Even though I wear cochlear implants — essentially bionic ears — during the day and function very well with them, I can’t hear anything when I take them out at night, so a traditional alarm clock doesn’t work for me. Neither do the vibrating bed shakers typically used by people in the Deaf and hard-of-hearing community — that I owe to my severe case of Restless Legs Syndrome.

During first semester, I had a service dog that I was training to be able to wake me up each morning and alert me to emergency alarms at night. Having just gotten the dog last summer, I had to learn how to take care of, and be responsible for, another living being for the first time — not to mention grappling with my own independence.

Unfortunately, the hours I poured into working with my dog to teach her how to wake me up in the morning, instead of studying or participating in extracurricular activities, wound up being in vain; the training process just didn’t pan out, and when I moved back to Oxford at the close of J-term, I was forced to send my dog back so that she could help someone else instead.

I’d been planning to rely on my dog to wake me up each morning when I moved in last fall, and was forced to punt when it became clear that wouldn’t work out. Since August, I’ve had to resort to other methods of getting up for classes — right now, I’m working with a volunteer team of engineers about the possibility of rigging up a series of strobe lights to force my eyes open in the morning. For the first two weeks of the semester, my parents took turns driving two hours every day just to come wake me up. Luckily, I’ve since been able to hire a few girls in my residence hall to pick up the slack.
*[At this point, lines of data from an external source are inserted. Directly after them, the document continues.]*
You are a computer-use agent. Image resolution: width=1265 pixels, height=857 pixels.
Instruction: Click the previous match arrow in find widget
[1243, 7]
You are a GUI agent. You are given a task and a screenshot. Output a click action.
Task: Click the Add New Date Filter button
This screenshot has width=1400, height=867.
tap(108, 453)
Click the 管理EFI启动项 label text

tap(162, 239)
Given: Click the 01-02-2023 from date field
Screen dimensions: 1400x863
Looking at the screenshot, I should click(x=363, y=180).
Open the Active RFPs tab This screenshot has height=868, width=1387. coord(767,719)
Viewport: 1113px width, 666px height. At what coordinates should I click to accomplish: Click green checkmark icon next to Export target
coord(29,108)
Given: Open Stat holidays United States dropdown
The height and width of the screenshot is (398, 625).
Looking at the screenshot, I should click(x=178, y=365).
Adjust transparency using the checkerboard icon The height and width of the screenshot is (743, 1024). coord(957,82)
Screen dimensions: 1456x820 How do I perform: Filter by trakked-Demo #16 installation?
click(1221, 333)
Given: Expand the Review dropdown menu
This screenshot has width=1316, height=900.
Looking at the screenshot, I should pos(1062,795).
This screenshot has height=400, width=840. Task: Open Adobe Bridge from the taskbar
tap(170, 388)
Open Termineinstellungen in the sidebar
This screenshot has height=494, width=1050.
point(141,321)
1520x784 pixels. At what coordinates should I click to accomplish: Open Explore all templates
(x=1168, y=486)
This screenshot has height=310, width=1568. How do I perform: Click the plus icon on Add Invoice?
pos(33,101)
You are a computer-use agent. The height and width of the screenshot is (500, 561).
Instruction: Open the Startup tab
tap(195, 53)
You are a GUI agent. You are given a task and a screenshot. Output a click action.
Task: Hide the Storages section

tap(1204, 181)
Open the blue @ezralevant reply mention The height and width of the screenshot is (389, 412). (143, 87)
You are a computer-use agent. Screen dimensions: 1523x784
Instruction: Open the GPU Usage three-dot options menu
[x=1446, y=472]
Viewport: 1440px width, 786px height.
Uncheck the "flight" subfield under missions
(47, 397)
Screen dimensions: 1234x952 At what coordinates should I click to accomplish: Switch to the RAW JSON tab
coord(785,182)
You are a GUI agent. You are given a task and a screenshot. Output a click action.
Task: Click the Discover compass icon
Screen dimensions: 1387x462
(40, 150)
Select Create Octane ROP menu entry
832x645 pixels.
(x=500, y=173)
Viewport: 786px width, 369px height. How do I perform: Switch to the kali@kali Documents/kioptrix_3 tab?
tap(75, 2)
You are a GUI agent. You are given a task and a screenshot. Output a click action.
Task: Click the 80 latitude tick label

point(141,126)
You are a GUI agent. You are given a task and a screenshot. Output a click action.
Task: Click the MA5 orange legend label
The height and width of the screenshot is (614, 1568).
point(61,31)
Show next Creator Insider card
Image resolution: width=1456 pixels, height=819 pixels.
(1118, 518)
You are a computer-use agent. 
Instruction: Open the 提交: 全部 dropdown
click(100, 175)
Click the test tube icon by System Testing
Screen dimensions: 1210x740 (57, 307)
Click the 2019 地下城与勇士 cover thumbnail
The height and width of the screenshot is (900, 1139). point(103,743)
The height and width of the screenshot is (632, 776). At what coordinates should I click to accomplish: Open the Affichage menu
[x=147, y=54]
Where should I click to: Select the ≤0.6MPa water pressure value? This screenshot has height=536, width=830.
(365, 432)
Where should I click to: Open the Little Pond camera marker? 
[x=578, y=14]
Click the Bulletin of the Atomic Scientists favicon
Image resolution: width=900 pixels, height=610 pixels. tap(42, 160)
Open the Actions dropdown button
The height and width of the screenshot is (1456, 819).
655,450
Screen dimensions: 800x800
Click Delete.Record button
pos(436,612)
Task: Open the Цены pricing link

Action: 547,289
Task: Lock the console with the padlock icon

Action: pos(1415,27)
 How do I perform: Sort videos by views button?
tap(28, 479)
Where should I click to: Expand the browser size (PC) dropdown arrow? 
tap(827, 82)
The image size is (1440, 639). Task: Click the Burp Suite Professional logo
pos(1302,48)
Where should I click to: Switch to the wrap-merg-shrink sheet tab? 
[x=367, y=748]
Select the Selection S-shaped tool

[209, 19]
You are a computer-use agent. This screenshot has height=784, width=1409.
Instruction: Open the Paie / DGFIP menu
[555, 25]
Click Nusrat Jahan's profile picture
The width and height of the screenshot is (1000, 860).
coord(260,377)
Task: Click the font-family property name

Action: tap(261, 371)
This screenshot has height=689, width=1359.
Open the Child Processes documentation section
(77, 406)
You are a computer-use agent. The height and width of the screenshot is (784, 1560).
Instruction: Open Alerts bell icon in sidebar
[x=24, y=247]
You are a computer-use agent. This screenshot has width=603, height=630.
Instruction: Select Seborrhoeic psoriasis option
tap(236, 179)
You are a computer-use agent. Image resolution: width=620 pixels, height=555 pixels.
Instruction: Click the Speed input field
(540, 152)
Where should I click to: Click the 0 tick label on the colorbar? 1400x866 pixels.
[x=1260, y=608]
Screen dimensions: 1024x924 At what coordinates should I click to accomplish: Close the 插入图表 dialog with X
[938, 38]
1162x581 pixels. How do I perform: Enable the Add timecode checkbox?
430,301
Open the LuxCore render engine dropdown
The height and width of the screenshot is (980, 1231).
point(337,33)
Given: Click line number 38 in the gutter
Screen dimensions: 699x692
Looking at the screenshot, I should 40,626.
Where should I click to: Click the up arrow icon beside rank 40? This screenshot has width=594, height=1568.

As you might imagine, my transition to college hasn’t been the smoothest. There have been several occasions on which my wake-up call didn’t show up in the morning — through human nature, say, getting sick or oversleeping — causing me to miss my 11:30am. And then there was the time I was shaken awake by a concerned paramedic at 4:30 in the morning because I was kicking the wall in my sleep and waking up my neighbors. Or the lovely afternoon when my dog decided the middle of the first floor of Armstrong would be a perfect place to defecate.

Because of my disabilities, I sometimes have to work a bit harder in the classroom. For instance, I use CART open captioning during classes; it’s like a court stenography system. I sit next to a professional captionist who types what the professor is saying in real time.

Many times, I’ll miss a word or two of what is said in discussion, and often have to focus twice as hard in order to participate in my classes.

But the thing is, I expected nothing less. (Well, OK, maybe a tiny bit less.)

I’ve relied on BCRTA’s Paratransit service to get home after a meeting – not because I’ve had an eventful night out on the town, but because my body simply won’t allow me to walk more than a block at a time. I’ve fallen asleep in class – due to my Restless Legs Syndrome not granting me a moment of REM sleep each night, not because of some rager the night before. Instead of gaining the infamous “freshman 15”, I’ve lost it, thanks to my digestive issues.

Against (seemingly) all odds, I’ve dealt with a handful of mini-crises since moving in six months ago — as has every other first-year student I know. When I stop to consider, it occurs to me that my college experience, at its core, hasn’t been too far out of the ordinary.

From late-night cramming sessions (or, more probably, Netflix bingeing) to Chipotle runs to lazy afternoons with friends in the dorm and periodically agonizing over my future, I’m pretty much like any other 19-year-old whose world is expanding as she starts to discover what adult life is like.